Update: Go installation may be in a different location. The syntax below will take that into account, and works for Macs:

//$GOROOT/bin/go run $0 $@ ; exit

Solution 2:

I prefer this:

///usr/bin/true; exec /usr/bin/env go run "$0" "$@"

This has several advantages compared to the answer by هومن جاویدپور:

  • The ///usr/bin/true accomplishes the feat of simultaneously being valid Go and shell syntax. In Go it is a comment. In shell, it is no-op command.

  • Uses exec to replace the new shell process instead of launching a grandchild process. As a result, your Go program will be a direct child process. This is more efficient and it's also important for some advanced situations, such as debugging and monitoring.

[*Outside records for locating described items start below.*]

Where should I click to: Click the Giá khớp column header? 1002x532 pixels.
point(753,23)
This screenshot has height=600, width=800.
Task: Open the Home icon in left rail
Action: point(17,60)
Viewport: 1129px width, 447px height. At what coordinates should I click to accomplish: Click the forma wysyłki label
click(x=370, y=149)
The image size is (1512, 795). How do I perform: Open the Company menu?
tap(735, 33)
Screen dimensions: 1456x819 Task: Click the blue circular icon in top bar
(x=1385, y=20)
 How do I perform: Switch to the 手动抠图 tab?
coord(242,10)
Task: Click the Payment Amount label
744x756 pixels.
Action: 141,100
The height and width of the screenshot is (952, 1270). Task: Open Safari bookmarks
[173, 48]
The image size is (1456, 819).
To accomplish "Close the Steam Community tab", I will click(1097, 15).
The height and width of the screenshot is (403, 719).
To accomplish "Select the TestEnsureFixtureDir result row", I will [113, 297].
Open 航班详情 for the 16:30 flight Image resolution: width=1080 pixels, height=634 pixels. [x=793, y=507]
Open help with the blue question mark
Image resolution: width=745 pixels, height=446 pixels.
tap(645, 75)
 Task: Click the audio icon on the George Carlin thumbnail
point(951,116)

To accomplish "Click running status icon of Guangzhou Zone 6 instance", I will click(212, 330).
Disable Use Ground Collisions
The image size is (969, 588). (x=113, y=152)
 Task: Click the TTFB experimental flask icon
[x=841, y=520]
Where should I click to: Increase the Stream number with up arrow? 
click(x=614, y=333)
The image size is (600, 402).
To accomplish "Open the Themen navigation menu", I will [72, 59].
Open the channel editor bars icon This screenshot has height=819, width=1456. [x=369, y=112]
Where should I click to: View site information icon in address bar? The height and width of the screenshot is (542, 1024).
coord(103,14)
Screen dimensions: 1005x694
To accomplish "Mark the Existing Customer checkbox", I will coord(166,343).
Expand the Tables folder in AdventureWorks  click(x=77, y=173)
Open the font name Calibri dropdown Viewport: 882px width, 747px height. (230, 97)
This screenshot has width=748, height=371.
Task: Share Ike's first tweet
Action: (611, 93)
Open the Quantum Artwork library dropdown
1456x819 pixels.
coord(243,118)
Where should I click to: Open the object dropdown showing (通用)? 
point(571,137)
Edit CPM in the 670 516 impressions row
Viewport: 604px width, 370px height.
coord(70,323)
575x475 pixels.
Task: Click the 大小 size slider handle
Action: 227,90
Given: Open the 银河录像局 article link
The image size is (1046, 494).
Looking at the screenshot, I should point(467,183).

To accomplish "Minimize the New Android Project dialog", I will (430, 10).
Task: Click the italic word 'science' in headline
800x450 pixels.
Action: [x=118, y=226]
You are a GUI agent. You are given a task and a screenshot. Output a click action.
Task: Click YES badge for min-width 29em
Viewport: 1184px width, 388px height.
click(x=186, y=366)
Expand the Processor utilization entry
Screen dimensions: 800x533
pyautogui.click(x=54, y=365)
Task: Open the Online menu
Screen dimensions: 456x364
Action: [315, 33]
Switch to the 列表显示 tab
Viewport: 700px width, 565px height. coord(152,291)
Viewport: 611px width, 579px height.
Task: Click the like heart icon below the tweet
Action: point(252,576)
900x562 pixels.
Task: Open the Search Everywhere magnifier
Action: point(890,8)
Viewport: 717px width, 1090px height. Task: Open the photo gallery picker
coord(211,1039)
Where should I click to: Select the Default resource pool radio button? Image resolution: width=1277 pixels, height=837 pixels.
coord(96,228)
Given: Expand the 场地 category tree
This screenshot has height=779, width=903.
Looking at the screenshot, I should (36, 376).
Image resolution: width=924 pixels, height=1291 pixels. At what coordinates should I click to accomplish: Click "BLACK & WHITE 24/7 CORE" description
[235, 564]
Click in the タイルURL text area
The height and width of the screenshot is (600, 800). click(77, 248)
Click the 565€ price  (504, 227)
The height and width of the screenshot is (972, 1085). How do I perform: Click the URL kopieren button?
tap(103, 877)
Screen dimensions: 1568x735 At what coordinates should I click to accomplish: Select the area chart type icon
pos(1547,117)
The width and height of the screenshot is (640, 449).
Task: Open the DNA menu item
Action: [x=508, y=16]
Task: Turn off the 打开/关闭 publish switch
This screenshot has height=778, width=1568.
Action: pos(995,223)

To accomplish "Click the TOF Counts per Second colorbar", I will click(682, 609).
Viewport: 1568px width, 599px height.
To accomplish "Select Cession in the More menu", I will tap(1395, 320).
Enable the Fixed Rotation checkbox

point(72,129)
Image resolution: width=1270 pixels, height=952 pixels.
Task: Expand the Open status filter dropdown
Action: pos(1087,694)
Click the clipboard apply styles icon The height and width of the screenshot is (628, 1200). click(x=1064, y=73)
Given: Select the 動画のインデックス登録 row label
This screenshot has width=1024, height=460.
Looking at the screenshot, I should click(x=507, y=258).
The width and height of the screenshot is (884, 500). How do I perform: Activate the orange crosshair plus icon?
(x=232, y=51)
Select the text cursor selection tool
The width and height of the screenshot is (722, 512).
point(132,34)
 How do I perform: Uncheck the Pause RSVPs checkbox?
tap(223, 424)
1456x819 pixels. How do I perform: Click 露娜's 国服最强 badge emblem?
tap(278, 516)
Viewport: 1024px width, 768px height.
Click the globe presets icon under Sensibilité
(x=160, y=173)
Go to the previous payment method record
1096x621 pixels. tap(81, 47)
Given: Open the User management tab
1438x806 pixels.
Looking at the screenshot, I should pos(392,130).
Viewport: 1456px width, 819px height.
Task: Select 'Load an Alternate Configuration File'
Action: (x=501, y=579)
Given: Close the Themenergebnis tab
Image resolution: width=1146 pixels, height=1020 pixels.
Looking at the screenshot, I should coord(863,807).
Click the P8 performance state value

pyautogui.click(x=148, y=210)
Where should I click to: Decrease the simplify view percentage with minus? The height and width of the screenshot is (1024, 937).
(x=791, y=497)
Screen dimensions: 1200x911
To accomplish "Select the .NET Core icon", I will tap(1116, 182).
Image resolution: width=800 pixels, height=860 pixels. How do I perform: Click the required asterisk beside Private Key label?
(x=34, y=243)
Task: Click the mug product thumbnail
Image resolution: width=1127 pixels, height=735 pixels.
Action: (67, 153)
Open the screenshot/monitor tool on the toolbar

  • Proper quoting of arguments. Spaces and special characters won't cause problems.

  • The leading /// is more standards compliant than just //. If you only use //, you run the risk of bumping into implementation-defined behaviour. Here's a quote from http://pubs.opengroup.org/onlinepubs/9699919799/basedefs/V1_chap04.html:

If a pathname begins with two successive / characters, the first component following the leading / characters may be interpreted in an implementation-defined manner, although more than two leading / characters shall be treated as a single / character.

I have tested this answer with bash, dash, zsh, and ksh.

Example:

///usr/bin/true; exec /usr/bin/env go run "$0" "$@"
package main
import "fmt"
func main() {
    fmt.Println("你好!")
}

Solution 3:

There isn't one by default. There is a third-party tool called gorun that will allow you to do it, though. https://wiki.ubuntu.com/gorun

Unfortunately the compilers don't like the shebang line. You can't compile the same code you run with gorun.

Solution 4:

Go programs are compiled to binaries; I don't think there is an option to run them directly from source.

This is similar to other compiled languages such as C++ or Java. Some languages (such as Haskell) offer both a fully compiled mode and a "script" mode which you can run directly from source with a shebang line.